--- START Selection ---

= Culturology =

Branch of social sciences

Culturology or the science of culture is a branch of the social sciences concerned with the scientific understanding, description, analysis, and prediction of cultures as a whole. While ethnology and anthropology studied different cultural practices, such studies included diverse aspects: sociological, psychological, etc., and the need was recognized for a discipline focused exclusively on cultural aspects.

== In Russia ==
The notion of culturology (культурология), as an interdisciplinary branch of the humanities, may be traced in the Soviet Union to the late 1960s and associated with the work of Mikhail Bakhtin, Aleksei Losev, Sergey Averintsev, Georgy Gachev, Juri Lotman, Vyacheslav Ivanov, Vladimir Toporov, Edward Markarian, and others. This kind of research challenged Marxist socio-political approach to culture.

Between 1980 and 1990, culturology received official recognition in Russia and was legalized as a form of science and a subject of study for institutions of higher learning. After the dissolution of the Soviet Union, it was introduced into the Higher Attestation Commission's list of specialties for which scientific degrees may be awarded in Russia and is now a subject of study during the first year at institutions of higher education and in secondary schools. Defined as the study of human cultures, their integral systems, and their influence on human behavior, it may be formally compared to the Western discipline of cultural studies, although it has a number of important distinctions.

Over past decades the following basic cultural schools were formed:

- philosophy of culture (A. Arnold, G. V. Drach, N. S. Zlobin, M. S. Kagan, V. M. Mezhuyev, Y. N. Solonin, M. B. Turov and others)

--- END Selection ---

Required work
a - From the article on culturology, reproduce the passage starting with "Branch of social" and going on through "approach to culture.".
b - According to the article on culturology, why was a separate discipline needed for the study of culture? Answer in one to three sentences.
c - List every activity that the article on culturology names in its opening definition of what the field is concerned with regarding cultures as a whole.

--- START Collected data ---

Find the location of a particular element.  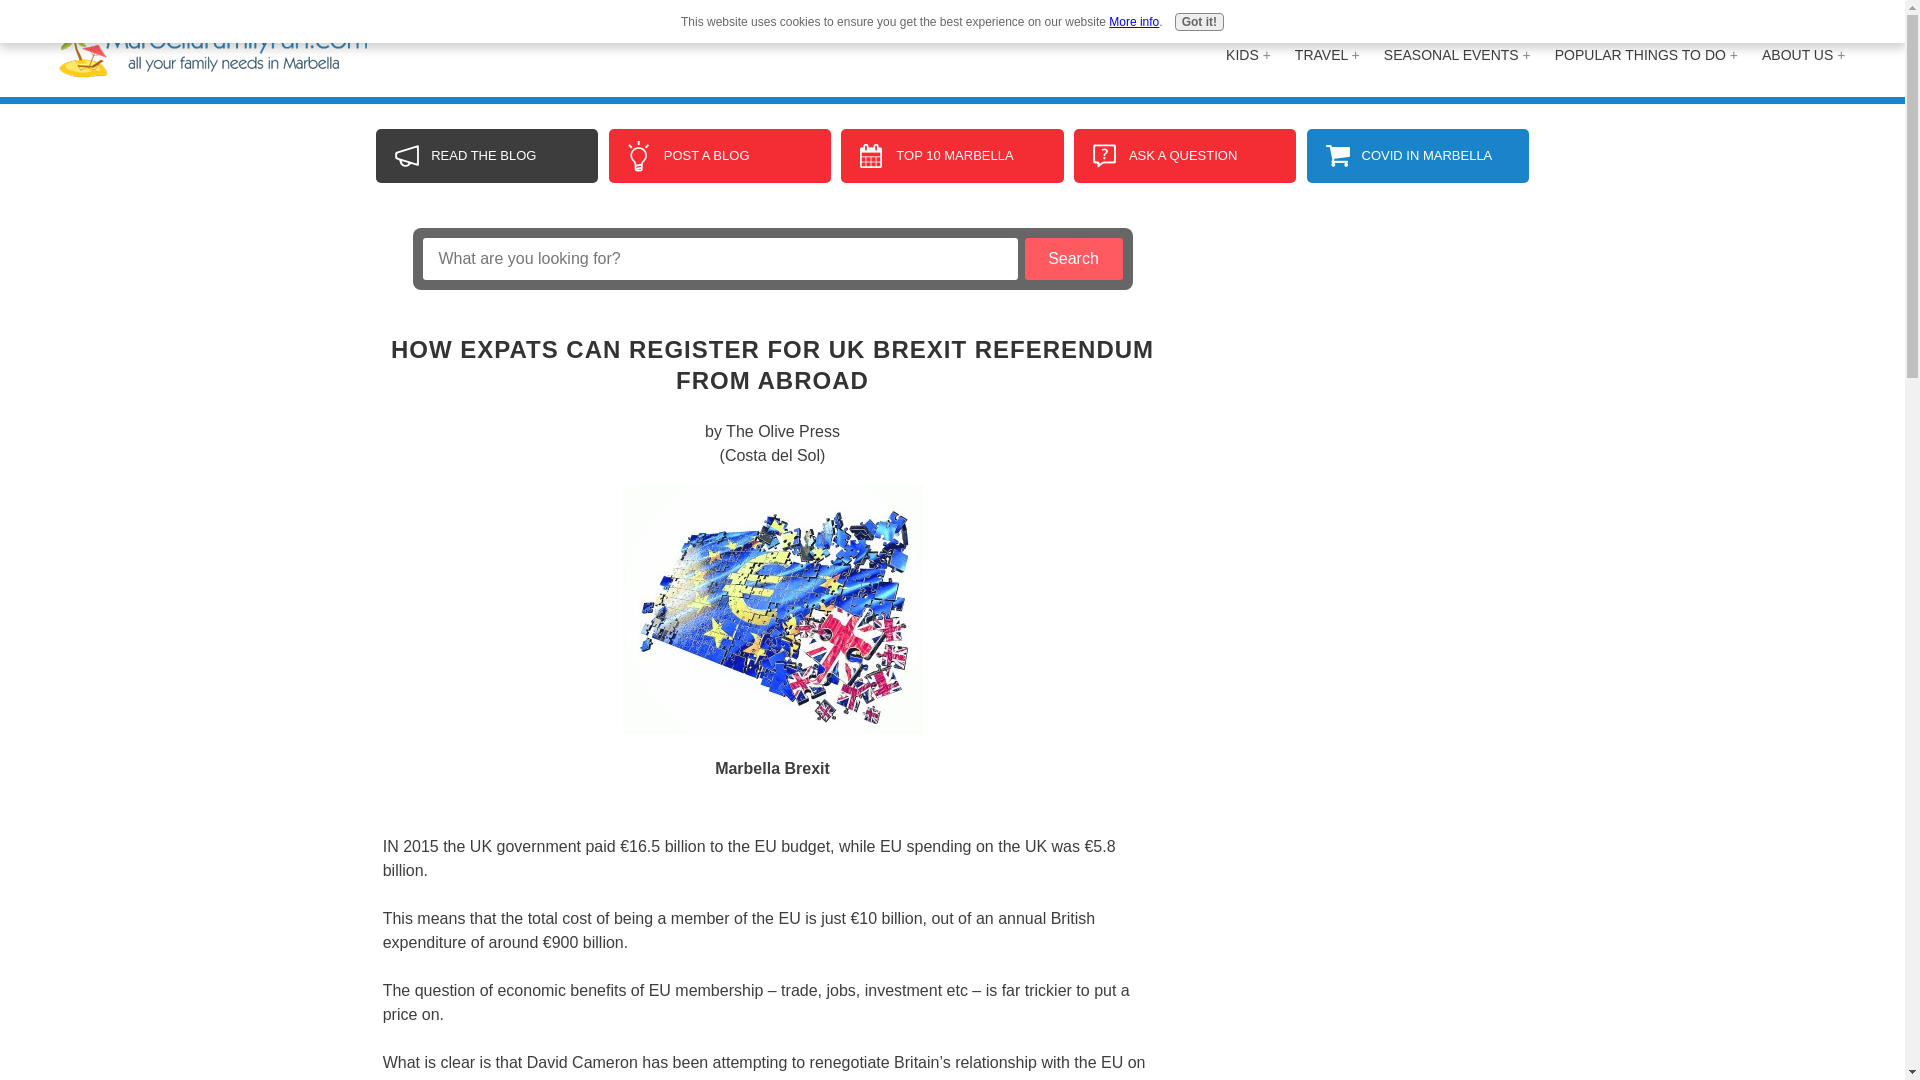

--- END Collected data ---

Exercise answers
a -
Branch of social sciences

Culturology or the science of culture is a branch of the social sciences concerned with the scientific understanding, description, analysis, and prediction of cultures as a whole. While ethnology and anthropology studied different cultural practices, such studies included diverse aspects: sociological, psychological, etc., and the need was recognized for a discipline focused exclusively on cultural aspects.

== In Russia ==
The notion of culturology (культурология), as an interdisciplinary branch of the humanities, may be traced in the Soviet Union to the late 1960s and associated with the work of Mikhail Bakhtin, Aleksei Losev, Sergey Averintsev, Georgy Gachev, Juri Lotman, Vyacheslav Ivanov, Vladimir Toporov, Edward Markarian, and others. This kind of research challenged Marxist socio-political approach to culture.

b - Ethnology and anthropology had studied various cultural practices, but that work mixed in other aspects, such as sociological and psychological ones. A discipline devoted exclusively to cultural aspects was therefore seen as necessary.

c -
- scientific understanding
- description
- analysis
- prediction